There was hypertext fiction, which added hyperlinks so you could choose your own path through a story. Pfft. There was the enhanced e-book, which was like a regular e-book except it might decide to play audio at any moment, or show you a random video. Pssh. And there are e-books themselves, which, yes, have seized a sizable chunk of the book market, but they have hit a plateau, and they deliver essentially the same product as a paperback.
And remember sentient books? What a disaster. Many lives at HarperCollins were lost that winter.
Okay, I made that one up.
But a new series of books might actually succeed in altering the way we interact with text. And it’s a lot less radical than you might think.

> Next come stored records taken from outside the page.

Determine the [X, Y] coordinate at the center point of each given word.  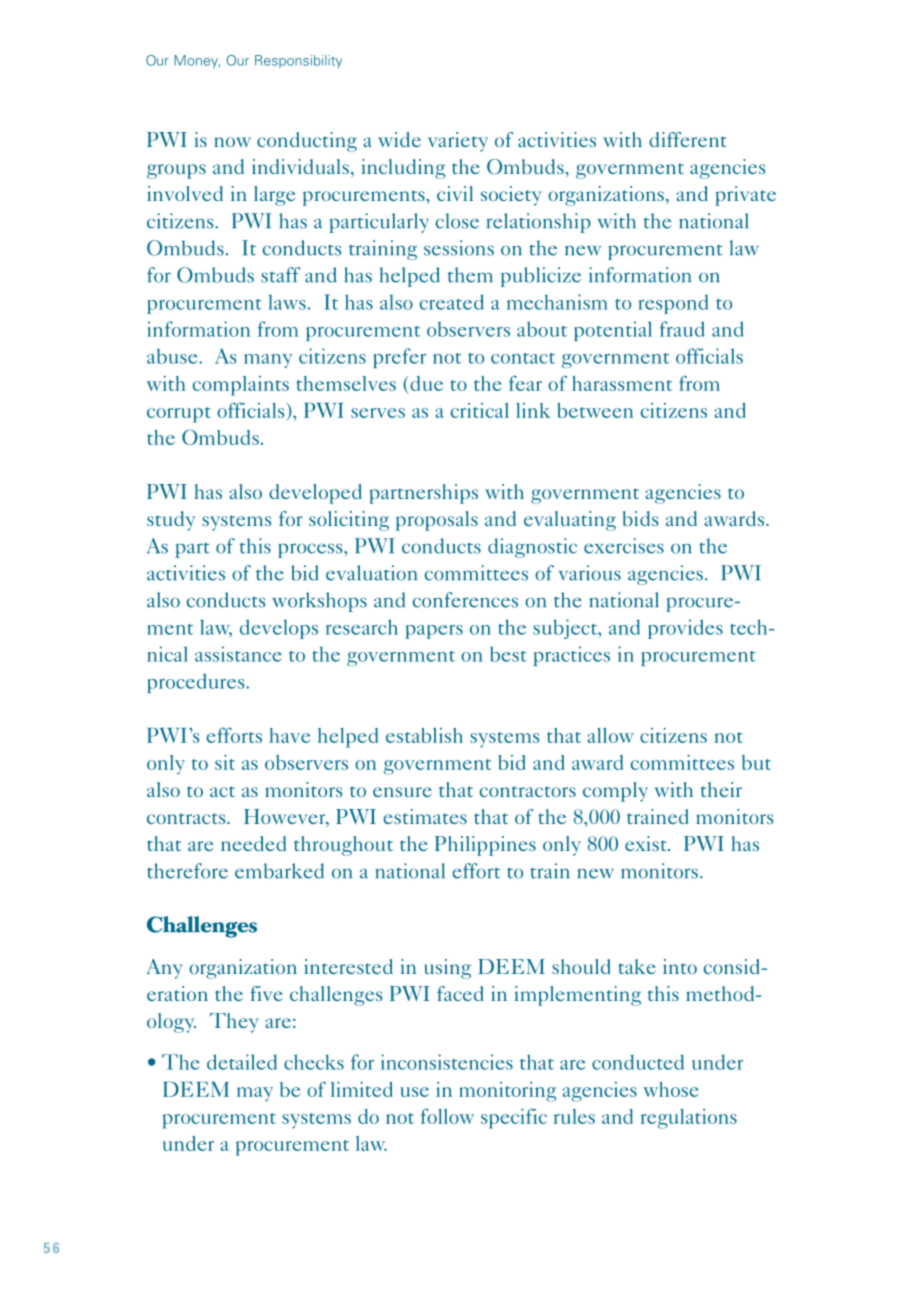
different [688, 139]
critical [480, 410]
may [255, 1094]
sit [225, 762]
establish [424, 735]
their [721, 789]
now [232, 142]
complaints [241, 386]
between [595, 410]
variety [458, 142]
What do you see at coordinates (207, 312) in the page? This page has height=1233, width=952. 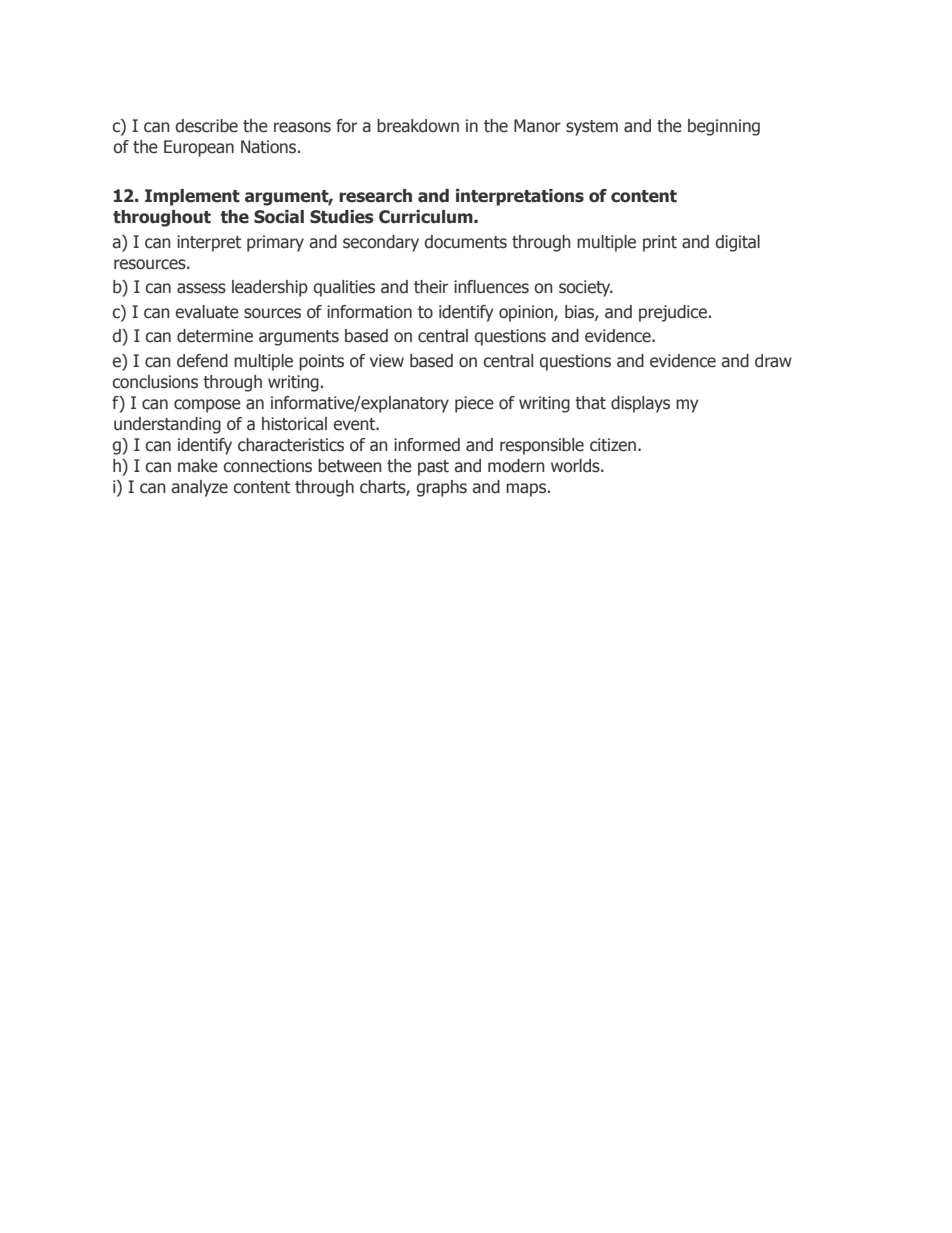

Ideas in Profile is a collaboration between Profile Books (publisher of Eats, Shoots & Leaves and The Economist books) and Cognitive (a multimedia firm that tells stories through animation for clients like TED). They start with a topic—Shakespeare, Politics, The Ancient World, etc.—and create video animations to accompany the writing. So if you choose to read the e-book, you can play some of the book’s original content as a video. If you choose to read the print version, it’s illustrated with stills from the videos.
Sound simple? That’s the point. For once, adding technology to the text is anything but gratuitous. Video is just a medium you can choose to use, or not. Ideas in Profile uses digital technology to combine writing with something even older—drawing.